I have used many different checkpoint intervals, ranging from 5
minutes
to never. I usually setMinPasueBetweenCheckpoints to the same
value as
the checkpoint interval.
> 2. How frequently are you updating the state into RocksDB?
My understanding is that for .cogroup:
- Triggers control communication outside the operator
- Evictors control cleanup of internal state
- Configurations like write buffer size control the frequency of
state change at the storage layer
- There is no control for how frequently the window state
updates at
the layer of the RocksDB api layer.
Thus, the state update whenever data is ingested.
> 3. How many task managers are you using?

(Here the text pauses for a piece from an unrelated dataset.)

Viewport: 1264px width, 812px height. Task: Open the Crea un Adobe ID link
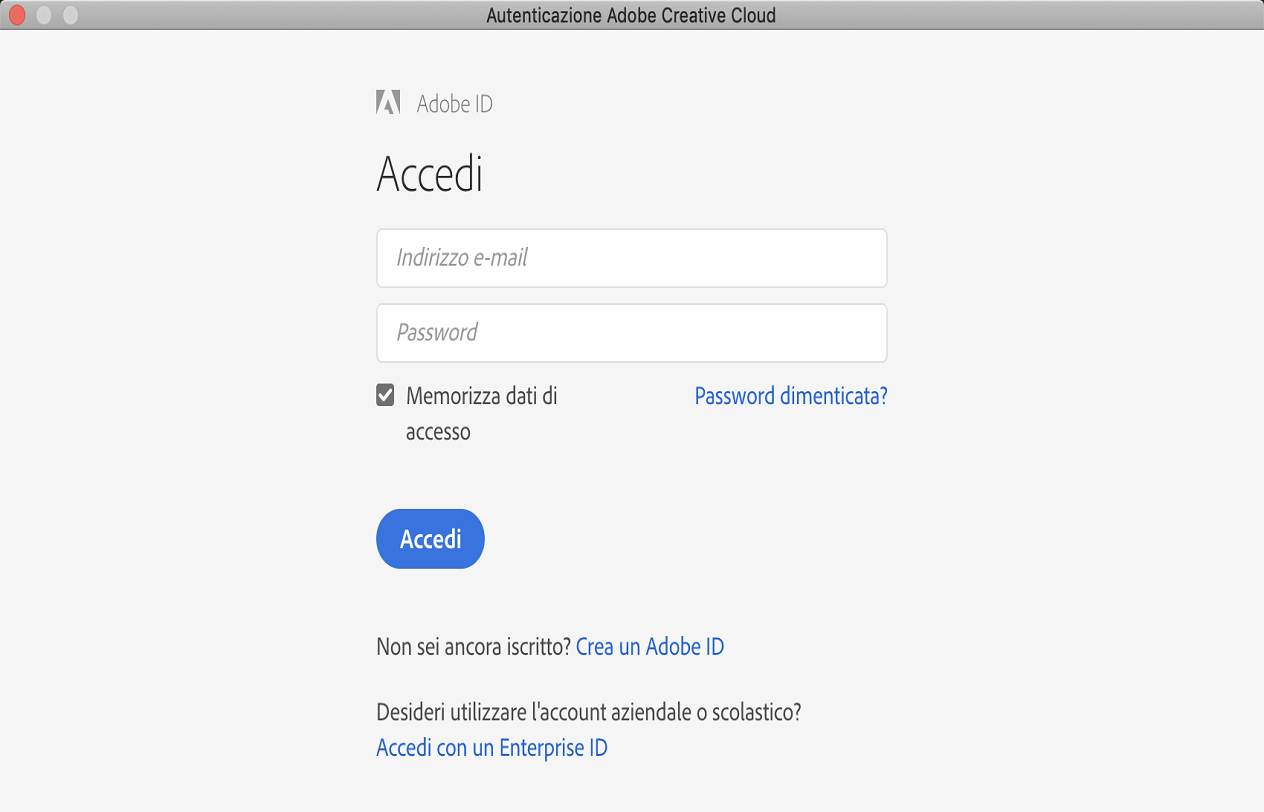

Usually I have been running with one slot per taskmanager. 28GB of
usable ram on each node.
> 4. How much data each task manager handles while taking the
checkpoint?
Funny you should ask. I would be okay with zero.

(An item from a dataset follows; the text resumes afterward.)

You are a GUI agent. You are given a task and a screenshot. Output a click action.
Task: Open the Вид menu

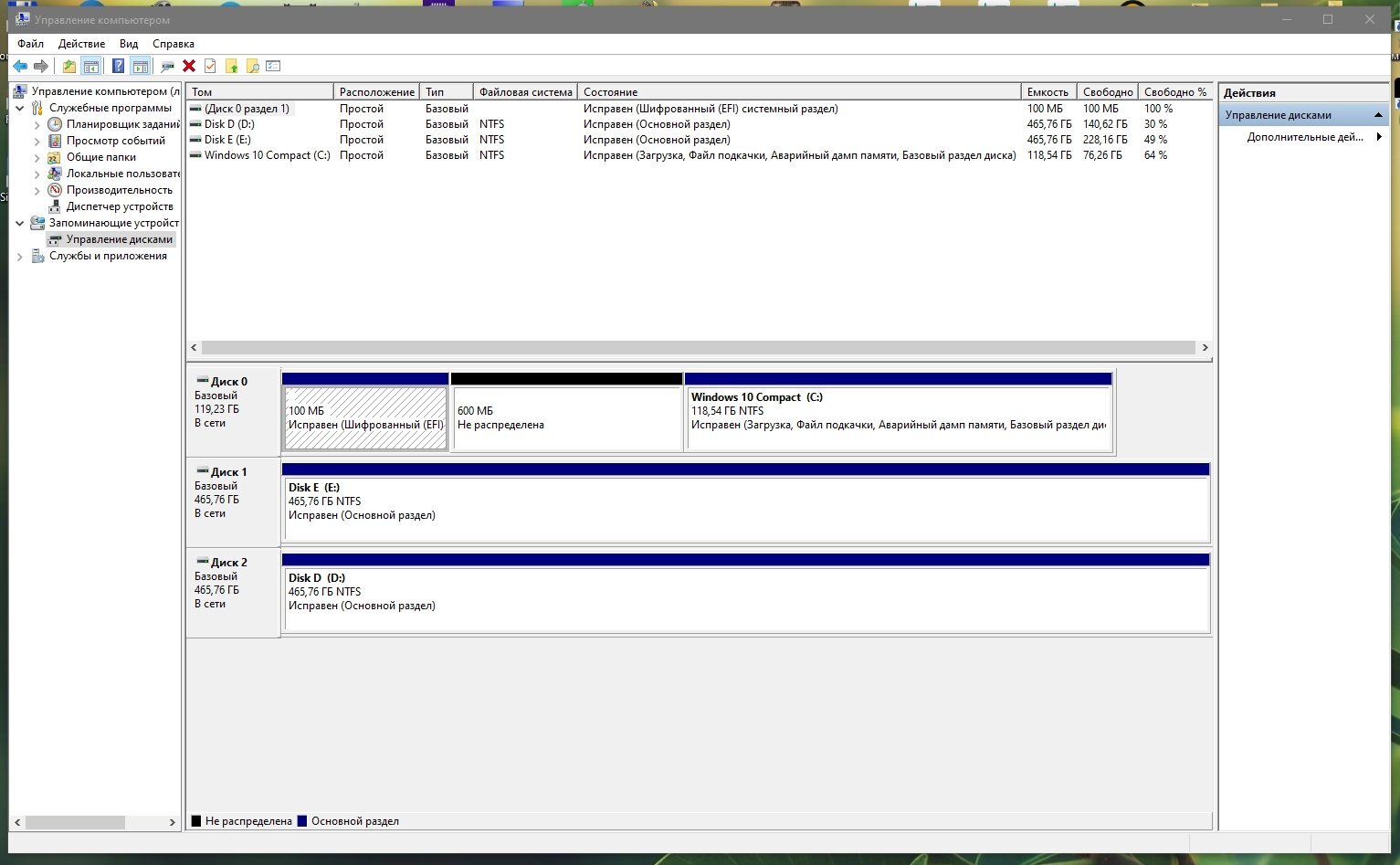(x=129, y=44)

The application I am replacing has a latency of 36-48 hours, so if I
had
to fully stop processing to take every snapshot synchronously, it
might
be seen as totally acceptable, especially for initial bootstrap.
Also,
the velocity of running this backfill is approximately 115x real
time on
8 nodes, so the steady-state run may not exhibit the failure mode in
question at all.
It has come as some frustration to me that, in the case of
RocksDBStateBackend, the configuration key state.backend.async
effectively has no meaningful way to be false.
The only way I have found in the existing code to get a behavior like
synchronous snapshot is to POST to /jobs/<jobID>/stop with
drain=false
and a URL. This method of failing fast is the way that I discovered
that I needed to increase transfer threads from the default.
The reason I don't just run the whole backfill and then take one
snapshot is that even in the absence of checkpoints, a very similar
congestion seems to take the cluster down when I am say 20-30% of the
way through my backfill.
Reloading from my largest feasible snapshot makes it possible to make
another snapshot a bit larger before crash, but not by much.
On first glance, the code change to allow RocksDBStateBackend into a
synchronous snapshots mode looks pretty easy. Nevertheless, I was
hoping to do the initial launch of my application without needing to
modify the framework.
Regards,
Jeff Henrikson
On 6/18/20 7:28 AM, Vijay Bhaskar wrote:
> For me this seems to be an IO bottleneck at your task manager.
> I have a couple of queries:
> 1. What's your checkpoint interval?
> 2. How frequently are you updating the state into RocksDB?
> 3. How many task managers are you using?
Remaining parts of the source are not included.